What is required: Using the entries below, quote exactly the span of lines that begins with the line containing "Task: Click Medium's" and ends with the final line.
____________________
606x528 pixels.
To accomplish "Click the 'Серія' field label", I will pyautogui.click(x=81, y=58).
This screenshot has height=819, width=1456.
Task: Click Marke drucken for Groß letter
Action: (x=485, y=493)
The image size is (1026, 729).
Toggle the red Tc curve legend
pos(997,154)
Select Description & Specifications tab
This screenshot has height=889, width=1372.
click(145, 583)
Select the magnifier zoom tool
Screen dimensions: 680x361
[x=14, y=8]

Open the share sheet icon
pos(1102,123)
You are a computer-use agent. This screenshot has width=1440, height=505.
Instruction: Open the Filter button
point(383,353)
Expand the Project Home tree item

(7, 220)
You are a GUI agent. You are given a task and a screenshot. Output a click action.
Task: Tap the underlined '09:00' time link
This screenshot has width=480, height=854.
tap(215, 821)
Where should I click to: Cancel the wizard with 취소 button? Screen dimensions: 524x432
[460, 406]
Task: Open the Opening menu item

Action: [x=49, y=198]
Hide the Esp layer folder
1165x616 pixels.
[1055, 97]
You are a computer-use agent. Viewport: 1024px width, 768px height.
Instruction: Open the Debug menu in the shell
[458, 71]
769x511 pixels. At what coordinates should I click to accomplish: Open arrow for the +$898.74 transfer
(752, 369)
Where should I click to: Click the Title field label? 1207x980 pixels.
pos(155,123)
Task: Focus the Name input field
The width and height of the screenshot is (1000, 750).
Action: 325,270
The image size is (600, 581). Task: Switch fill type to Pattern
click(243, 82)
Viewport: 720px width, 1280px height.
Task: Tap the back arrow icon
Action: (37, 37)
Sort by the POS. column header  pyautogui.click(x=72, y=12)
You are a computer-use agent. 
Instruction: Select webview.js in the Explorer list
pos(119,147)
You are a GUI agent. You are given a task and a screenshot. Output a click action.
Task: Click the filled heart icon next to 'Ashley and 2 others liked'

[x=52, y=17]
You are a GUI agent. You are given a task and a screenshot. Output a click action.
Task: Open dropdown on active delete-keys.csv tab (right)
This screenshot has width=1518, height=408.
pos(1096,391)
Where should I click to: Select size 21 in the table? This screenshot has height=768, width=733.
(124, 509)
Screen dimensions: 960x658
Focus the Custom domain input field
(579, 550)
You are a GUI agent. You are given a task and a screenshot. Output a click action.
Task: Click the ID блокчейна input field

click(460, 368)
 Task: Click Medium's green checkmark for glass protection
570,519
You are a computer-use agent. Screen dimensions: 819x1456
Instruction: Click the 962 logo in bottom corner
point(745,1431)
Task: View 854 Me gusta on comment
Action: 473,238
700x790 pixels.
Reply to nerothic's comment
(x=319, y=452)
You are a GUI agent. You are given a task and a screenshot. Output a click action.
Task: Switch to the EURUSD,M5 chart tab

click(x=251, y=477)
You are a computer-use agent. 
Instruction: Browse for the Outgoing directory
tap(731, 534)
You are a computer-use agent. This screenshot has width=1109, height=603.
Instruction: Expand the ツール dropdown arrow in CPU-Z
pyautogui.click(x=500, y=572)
____________________
Answer space:
 Task: Click Medium's green checkmark for glass protection
570,519
You are a computer-use agent. Screen dimensions: 819x1456
Instruction: Click the 962 logo in bottom corner
point(745,1431)
Task: View 854 Me gusta on comment
Action: 473,238
700x790 pixels.
Reply to nerothic's comment
(x=319, y=452)
You are a GUI agent. You are given a task and a screenshot. Output a click action.
Task: Switch to the EURUSD,M5 chart tab

click(x=251, y=477)
You are a computer-use agent. 
Instruction: Browse for the Outgoing directory
tap(731, 534)
You are a computer-use agent. This screenshot has width=1109, height=603.
Instruction: Expand the ツール dropdown arrow in CPU-Z
pyautogui.click(x=500, y=572)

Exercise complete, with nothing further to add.